2015 Seattle Rising Star Sustainability Chef Heong Soon Park of Tray Kitchen

2015 Seattle Rising Star Sustainability Chef Heong Soon Park of Tray Kitchen
November 2015

Spending his formative years moving around the world —from South Korea to Malaysia and Switzerland—Heong Soon Park absorbed a global perspective growing up. But one important Korean cultural value stuck with Park and would inform his career as a chef and restaurateur: provide a better future for your children.

Park got his initial exposure to the industry working at his family’s restaurants in Anchorage, Alaska, where he also attended business school. In 2008, Park and his wife Han moved to Seattle, fell in love with Pike Place Market, and found a small space to open their fi rst restaurant, Bacco Café. Park began working the kitchen day in and day out, and attended culinary classes at the Art Institute of Seattle.

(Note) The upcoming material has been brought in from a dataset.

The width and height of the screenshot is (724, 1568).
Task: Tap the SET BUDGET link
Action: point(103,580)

After getting comfortable with Bacco, the duo took several trips to Korea for inspiration for restaurant number two. Chan opened in 2012 as an homage to Park’s Korean heritage, and after receiving critical acclaim from the local critics, Park got hungry for a third restaurant—this time with sustainabilty at its heart.

He purchased a space and leased farmland in Woodinville in 2013 and opened Tray Kitchen in 2014. Now, in season, his work on the farm yields 90 percent of the produce for his restaurants.

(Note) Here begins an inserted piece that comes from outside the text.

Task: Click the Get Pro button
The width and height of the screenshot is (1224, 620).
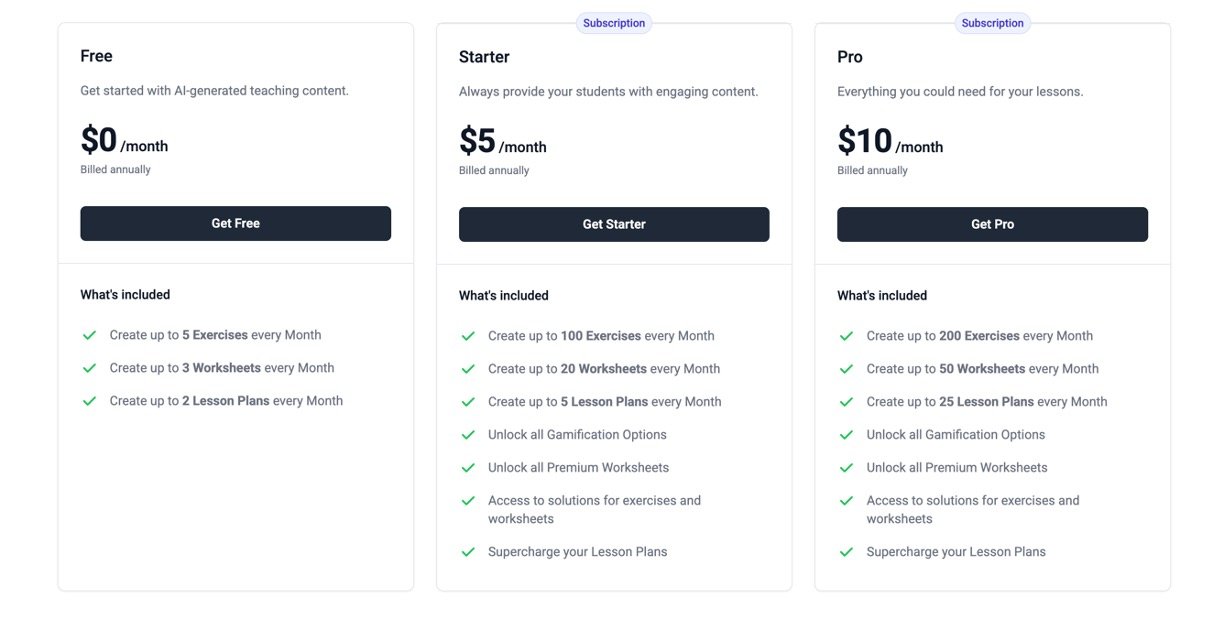Action: pyautogui.click(x=992, y=225)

Interview with Seattle Rising Star Sustainability Chef Heong Soon Park of Tray Kitchen

Sean Kenniff: What does sustainability mean to you and why do you think it’s important?
Heong Soon Park:
Sustainability simply means the future to me. I’m from South Korea, and, in our culture, parents are responsible for providing a better future for our children. So as a father of two children, the first and easiest step for me to ensure that, is by using sustainable products.

SK: What is the farm company that you work with out in Woodinville? Can you describe the business model?
HSP:
The company is called Seattle Urban Farming Company. They design and take care of the farm for customers. They began by building small rooftop farms, but later they acquired a big piece of land close to the city and started subleasing plots to local business so that they can grow their own produce. I was one of their first customers. Every year we meet and plan out how we are going to work together to take care of the farm. For us, they seed, plan, and deliver the produce to us. But I typically visit the farm every week.

SK: You mentioned that you’ve done chef dinners out on the farm.
HSP:
We’ve done dinners for our staff, as well as private ones for customers. The purpose of the dinners is to show off the produce and the farm. What we can do at the restaurant is limited. We can serve seasonal ingredients, which is great, but it’s only a small part of the full experience. The seasonal weather, air, environment is all part of that and I wanted nature to take care of that.

SK: What percentage of the produce used at your restaurant comes from the farm?
HSP:
It depends on the time of year. In the spring: 40 to 55 percent, summer: 80 to 90 percent, fall: 50 to 60 percent, and the winter: 30 to 45 percent. Our farm is located in a place where it is really hot in the summer and cold in the winter. We have a lot of produce in the warmer periods, but during the winter we can only rely on a small quantity of seasonal ingredients and stuff that we stored from the fall.

SK: How do you source other products like fish and meat that don’t come from the farm?
HSP:
I like to do business with smaller local vendors and prefer to pick the meat and fish myself, that way I can talk to the butcher or fishmonger in person. They are a great resource and creating a relationship with them goes a long way. We use a local meat company called Better Meats, they are located about 40 blocks north from our restaurant. They’ve been around for about 90 years, so I learn something new from them every day. We also get some of our vegetables and frutis from local farmers such as Willows Farm. They have great garlic and beans that I don’t have.

SK: What’s your five year plan?
HSP:
I’d like to open a small, approachable fried chicken and beer place and a restaurant for industry people. I want to create a place that feels more like a friend’s house than a restaurant, so no menu, open late into the night, with good, fresh, and healthy food.